‘It was the lockdown, the first lockdown in the UK in 2020. It was my birthday and somebody had sent me a gift card and I thought, you know what, I’m stuck in this house, I need an indoor hobby. I’m going to buy myself two different miniature kits and bash them together, buy a few paints to paint them with and just do it for a bit of fun, not get in too deep,’ Chris McDowall laughs.

‘And then it was, I'm just gonna buy a little bit of terrain so that I can pose them on it for a nice photo. And then I thought, well maybe I'll try making a little ruleset that I could use with them. And well, here we are three years later.’

Where we are exactly is late summer 2023 and Chris McDowall has just released The Doomed. A miniature agnostic wargame set on a dying, dystopian world, The Doomed sees rival warbands exploring this ruined planet, fighting battles both amongst themselves and against the monstrous techno abominations that call this awful planet home.
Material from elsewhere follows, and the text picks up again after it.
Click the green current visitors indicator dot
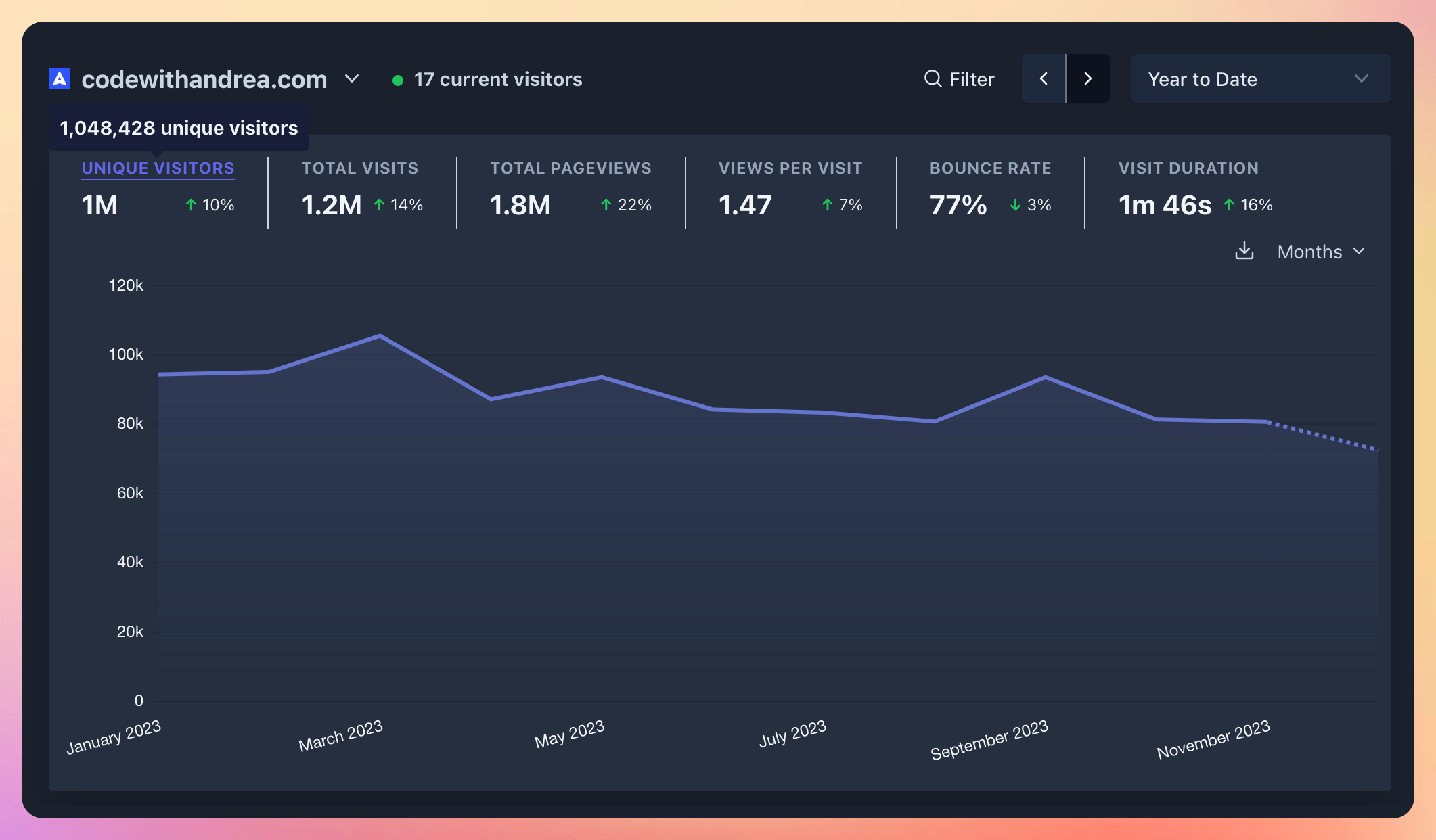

Whilst McDowall is best known for games like Into The Odd, one of the more influential rules-lite RPGs to have emerged from the OSR movement, The Doomed is something of a return to his roots and the wargames, like Warhammer and Necromunda, that first caught his imagination as a ten year old child setting him on the path to game design.
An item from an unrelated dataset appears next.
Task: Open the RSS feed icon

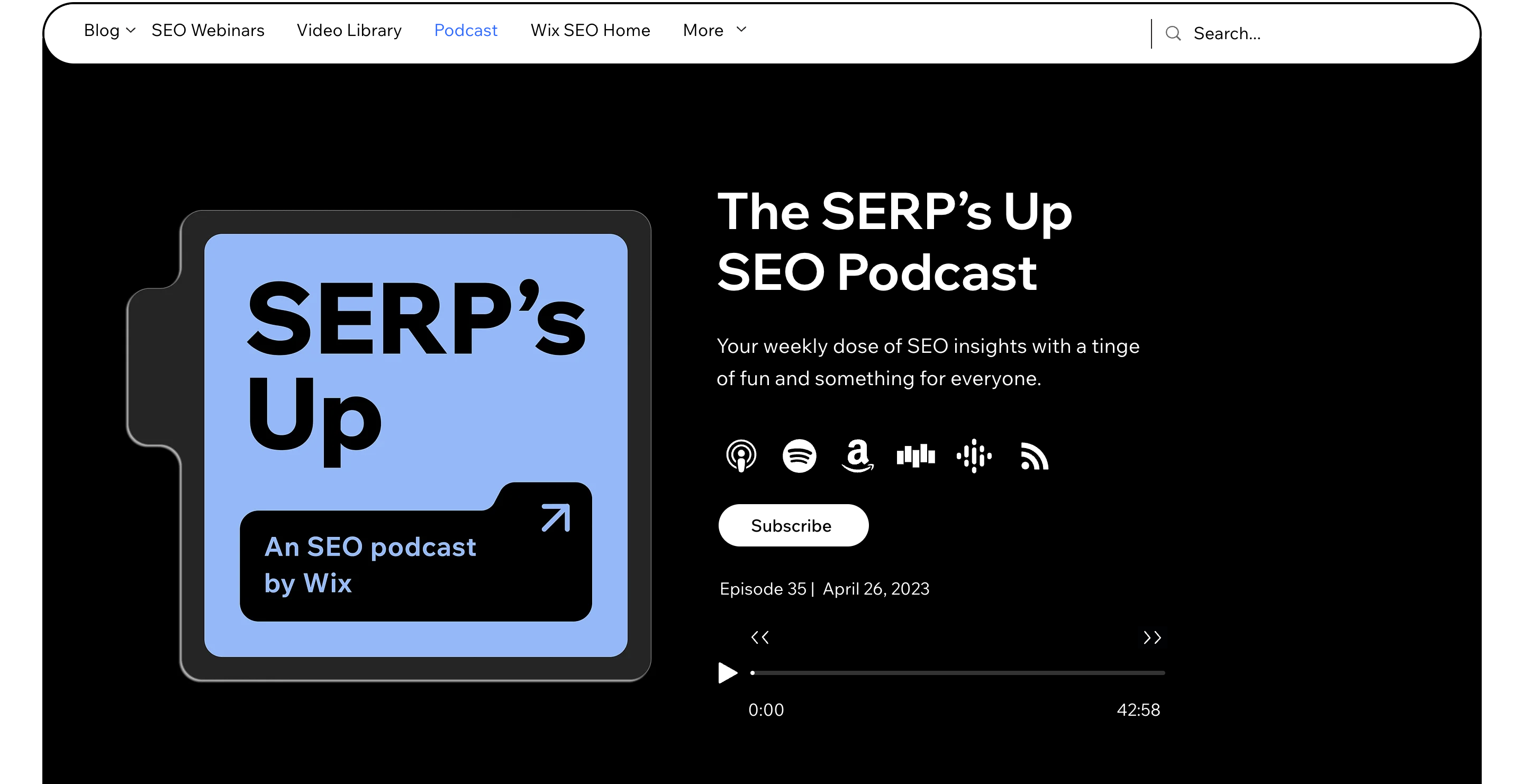Action: [1034, 457]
McDowall may have, temporarily at least, swapped RPGs’ theatre of the mind for the more physical world of miniatures butThe Doomed still shares much of the same design philosophy that underpinned Into The Odd and its follow-up Electric Bastionland. Much like they took those early editions of Dungeons & Dragons B/X and stripped them to the bone, The Doomed is a similar exercise in mechanical minimalism. 

Warbands come from one of four different factions, each with their own theme and from which you pick eight models, a leader and their attendant retinue. Each model gets to operate independently of each other and can make three actions on their turn, actions that are normally limited to moving, fighting hand to hand, shooting or recovering if they’re currently prone. Tape measures are out, with models able to move and shoot as far as they can in a straight line and to further simplify things units have just the one stat, Quality, which they must equal or roll over on a d6 when they want to do anything bar make their first move. 

‘With The Doomed, what we ended up with was an attempt to create as simple a rule set as possible, something that is very fast and easy to learn,’ McDowall explains. ‘Now I appreciate that's something that every wargame system says about itself, but I've tried to push it even further here and take it to the extreme. I’d been playing Kill Team a little bit and I thought, well, this is okay, I like this, but I wonder how much more you can strip back. Another big inspiration for that was the One Page Rules games. But even with those I thought, well, can you go even further than that? Can you strip out things like ongoing conditions, stacking modifiers and measuring. Reduce units down to a single single number essentially, without losing flavor or the differentiation between units?’

Reducing the rules to a skeletal frame wasn’t just an intellectual exercise though. By making the core structure of the game as simple as possible McDowall was able to then add complex features back into the game where they could create the kind of narrative drama that he wanted, a key example of this being the Shock Table that units must roll on every time they’re wounded.  

‘I wanted the game to have that sense of chaos, a little bit like in Warhammer Fantasy Role-Play when you get these critical hit results that cause all sorts of spiraling effects that can change the face of the battle,’ he says. ‘So every time a unit gets wounded, you roll on a shock table. That covers things like getting a chance to crawl to cover before you go down or the unit that's been hit just panics and shoots at the nearest model.

‘That can create all sorts of domino moments where an attack hits somebody and they go down but they get an attack so they shoot another person who then crawls and moves and that activates something else. In a game where the core system was a little bit complicated that, for me, would be overwhelming. I wanted the system to be super simple so you could have those exciting dramatic moments, and have this chaos unfolding on the battlefield.’